Grieving someone is a privilege. You are the one alive and they are dead. You will obviously grief the loss of a person dear to your heart, but what happens when your relationship with the now deceased was ‘complicated’?
And by ‘complicated’, I mean, when this person abused you.

When I got the message telling me he was on his death bed, and that it was a matter of hours, maybe days, before he would pass, I was just puzzled. I wanted to be sad but couldn’t. Part of me was. For his children and grand children. But mostly, I was sort of relieved and of course a bit ashamed for feeling that way.
The work I had been doing the past months had helped me retrace a lot of the pain I’m caring to my childhood and uncovered the trauma he had caused. It explained so much about some of my behaviours, my fears, my scars. He wasn’t the only one, but he was the main pillar. He is the one who stole my childhood and innocence. He was my abuser and the other adults around just didn’t protect me.
He did pass away the next day and I truly felt relief. It’s sort of stupid. First because I had not seen him for a fairly long time. The past decade or so, and since a car accident, he was diminished physically. He was still a predator, I could feel it, but he couldn’t act on his instincts anymore. His death didn’t mean that I was suddenly safe, as I had been for a long time.

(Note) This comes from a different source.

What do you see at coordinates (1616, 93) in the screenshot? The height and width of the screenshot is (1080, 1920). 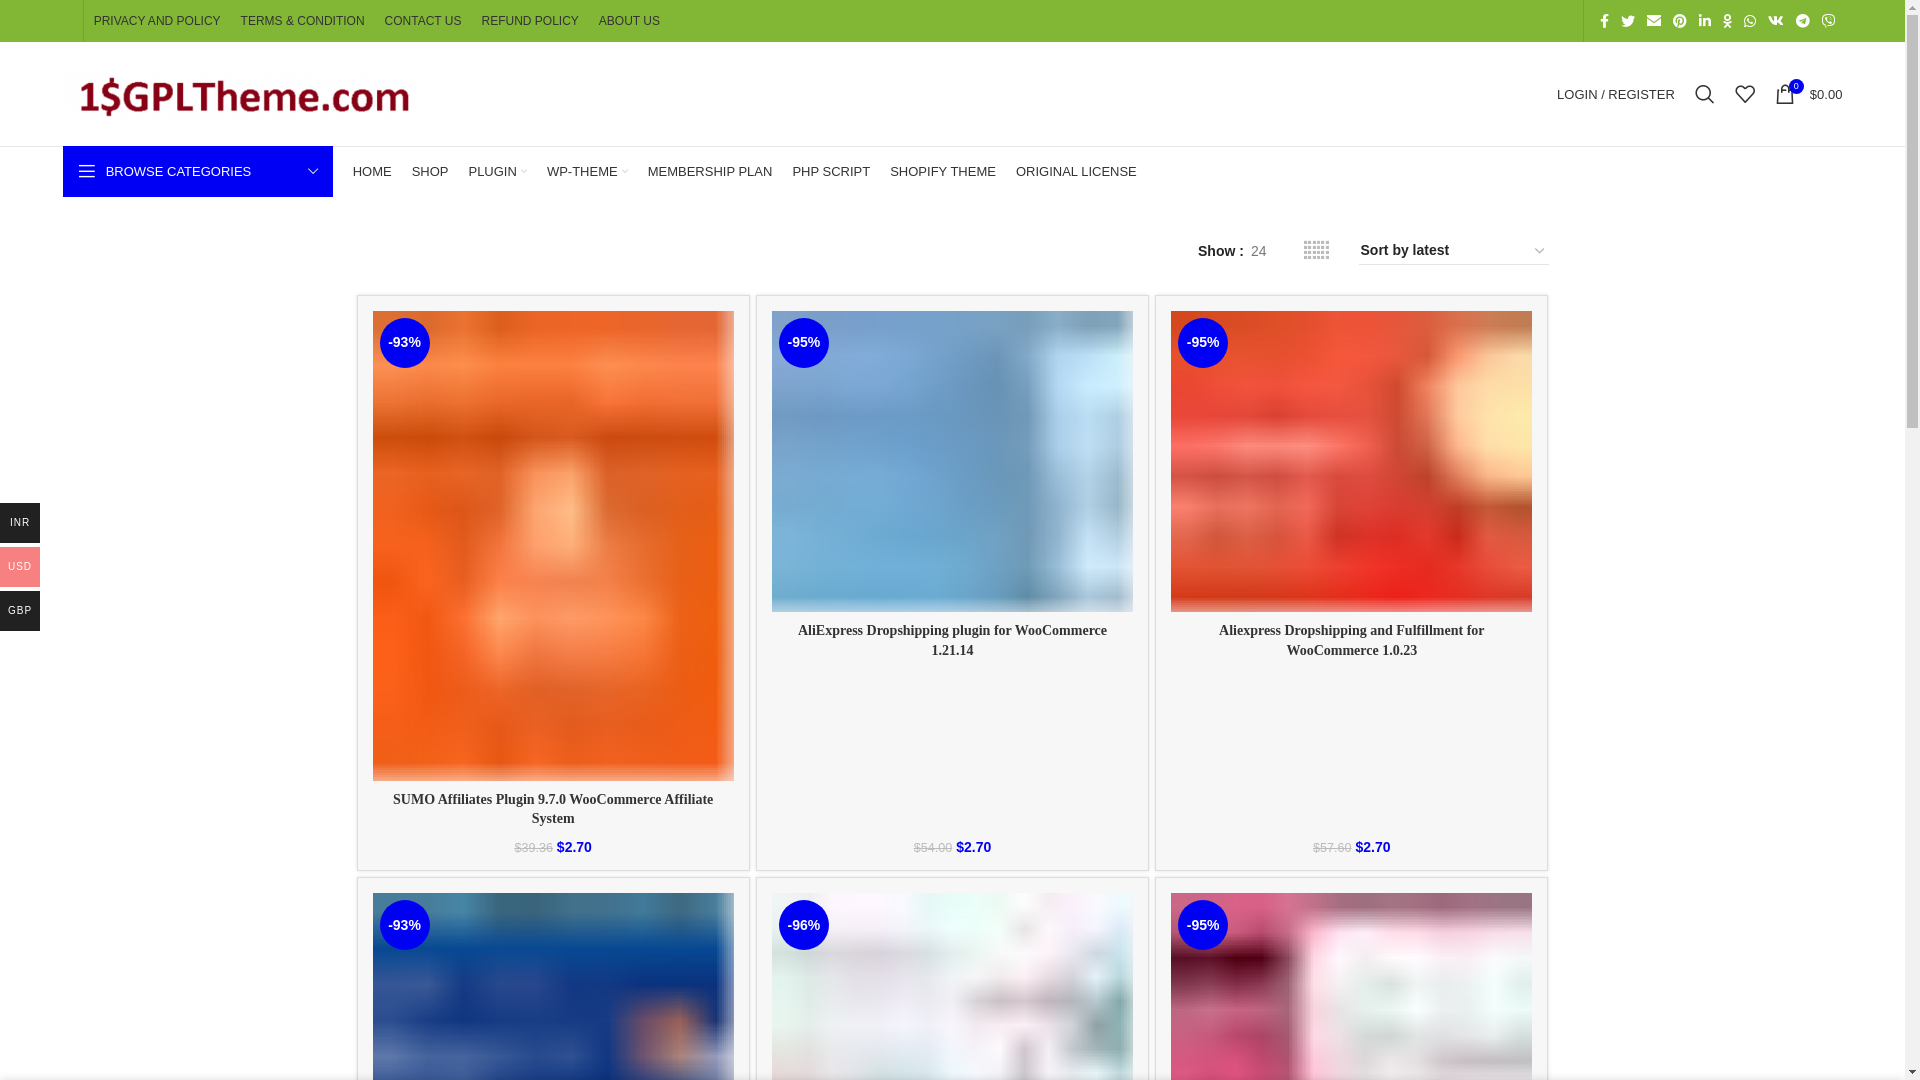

Relief also felt stupid because it’s not like death came as a punishment for his deeds. Death was not a punishment for what he had done, to me and others, it was just what it is.

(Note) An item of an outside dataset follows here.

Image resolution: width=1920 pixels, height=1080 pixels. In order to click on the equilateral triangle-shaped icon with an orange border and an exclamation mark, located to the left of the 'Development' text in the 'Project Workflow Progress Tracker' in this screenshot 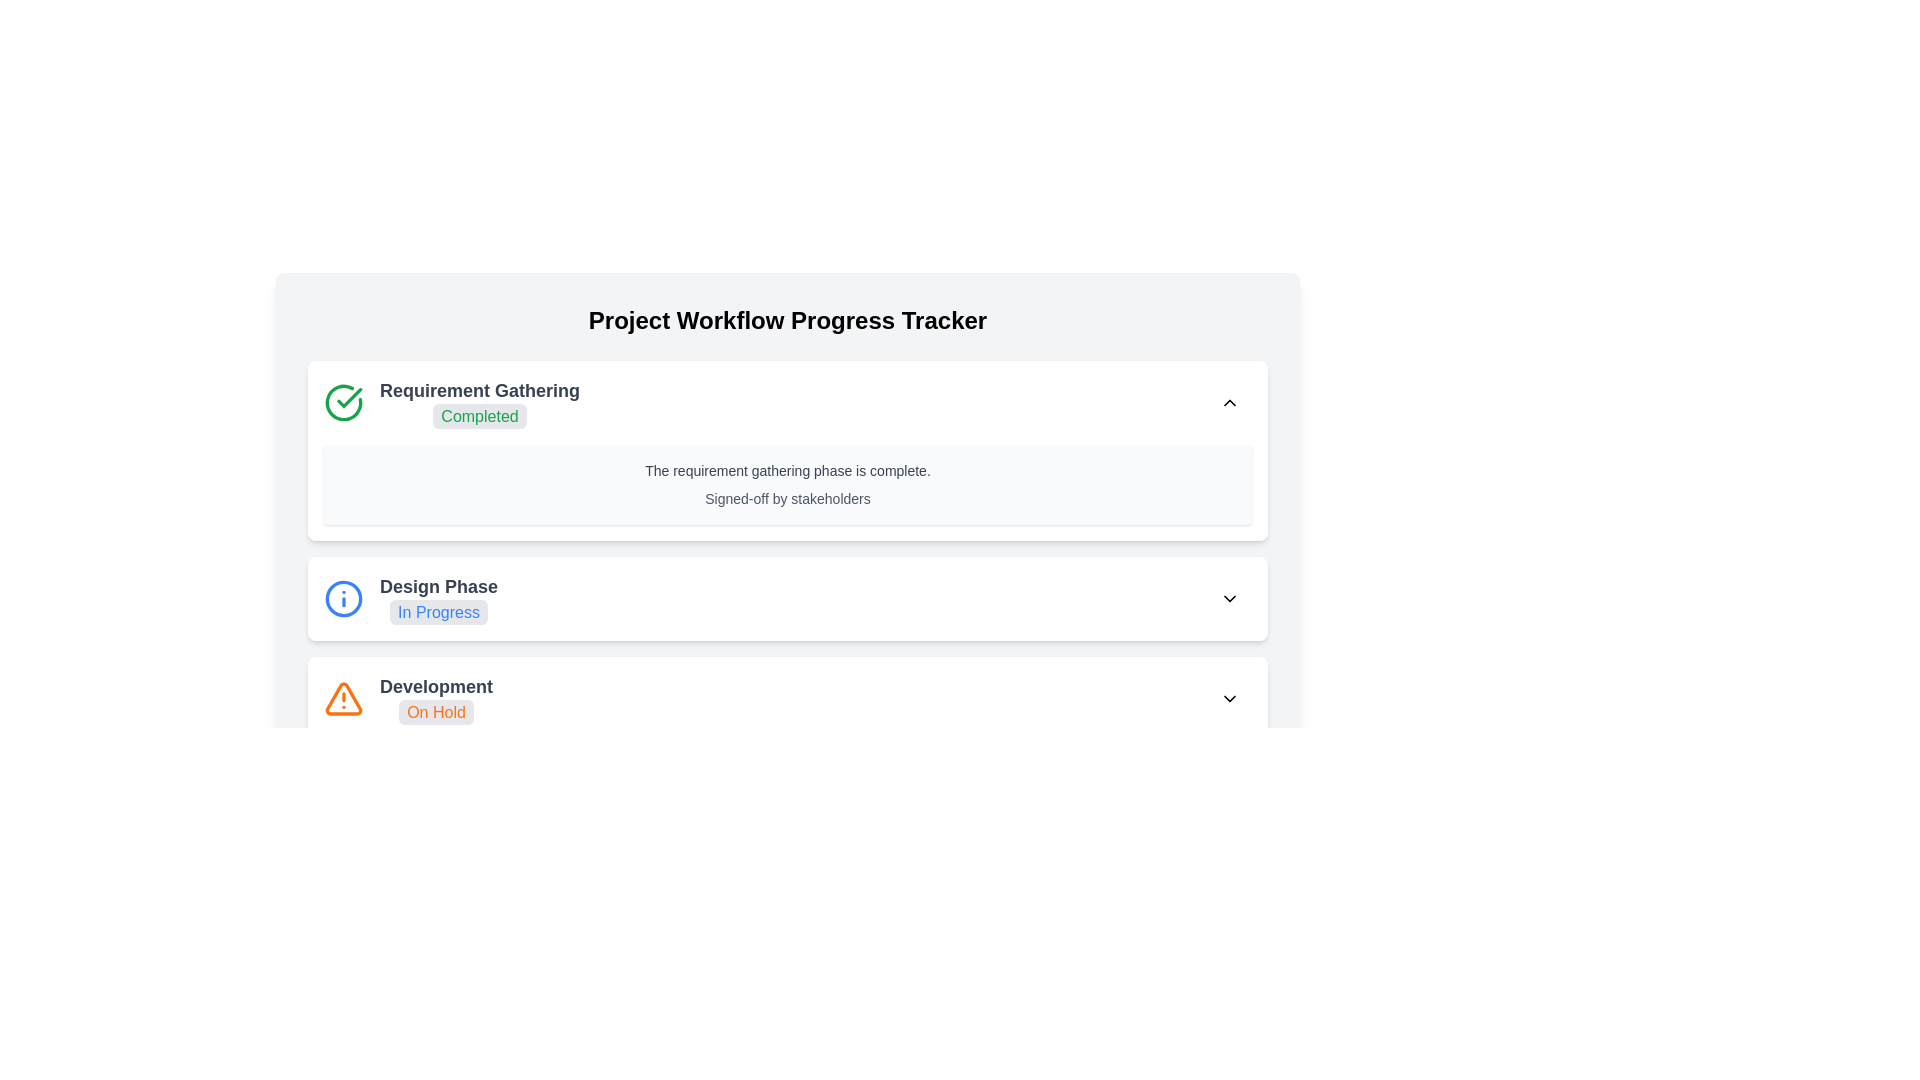, I will do `click(344, 697)`.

I didn’t go to his funeral. At first, I thought I should and it paralysed me. I think I was partly scared to feel sad for him. I’m not sure really but I’m sure he didn’t deserve my sadness. And yet, I wanted to be there for his children. You’re supposed to go to funerals to pay your respect to the dead, but I think you mostly go to funerals to support the people who are still alive. At least in my view it matters more.
I’m a little ashamed I didn’t go but the truth is that I just wasn’t strong enough. I wasn’t strong enough to hear people talk about him in a loving way. To hear about the happy times they had with him.
The other truth is that I didn’t trust myself to not scream at them that he was a predator, an abuser, a shitty human and that most of them were complacent.
So what now? Do you grieve after the death of your abuser or not?
It’s complicated apparently. But should it be?
To grieve someone is a privilege of the living, for the loved ones we lost. Don’t get me wrong, it’s a terrible thing to experience and I have had my fair share already. However, this time, I don’t feel bad for not grieving this person. I analysed my feelings and concluded that I didn’t feel any sorrow and even most importantly that I was ok with it.
And maybe it is that simple. Maybe you get to decide if you’re going to feel bad or not. Maybe.
I’m not going to go into details about what he had done to me. It could have been worst and I know lots of people go through much worst, but it doesn’t matter. We’re not here to measure the trauma, to justify it or else. It isn’t what should lead your decision anyway.
If you need help
No matter what has happened to you, if you ever find yourself in such a situation and can’t really describe how you feel when your abuser passes away, do know there is no right or wrong answer.
Maybe you’ll want to remember the good bits. Maybe you’ve moved on enough to go to their funeral. Maybe not. Maybe it will help you shed some of the guilt. Maybe it will be the starting point of your healing. All is possible and more.
If you choose to dig into your feelings, whatever they are, make sure you do so for yourself. Not because you want to convince yourself that you are a good person and so you should grief. Not because you of their family or how you want to be perceived. Only for you, your health, your peace of mind. Accept the feelings you are feeling, even if it is relief, joy, shame, fear or grief.
It will be difficult to do so, and even more difficult if you haven’t entirely processed your trauma so please be ready to seek assistance if needed.
Moving on…
It hasn’t been easy, I watched all my feelings tangle up and flow over me as the big mess they were. I accepted them and now I’m ready to move on. There is a lesson in even the most painful times and for me it is that I won’t let the trauma he caused define me or lead me anymore.
A page is turning and it is somehow even beautiful.
I hope that you may find peace as well if you ever face this situation.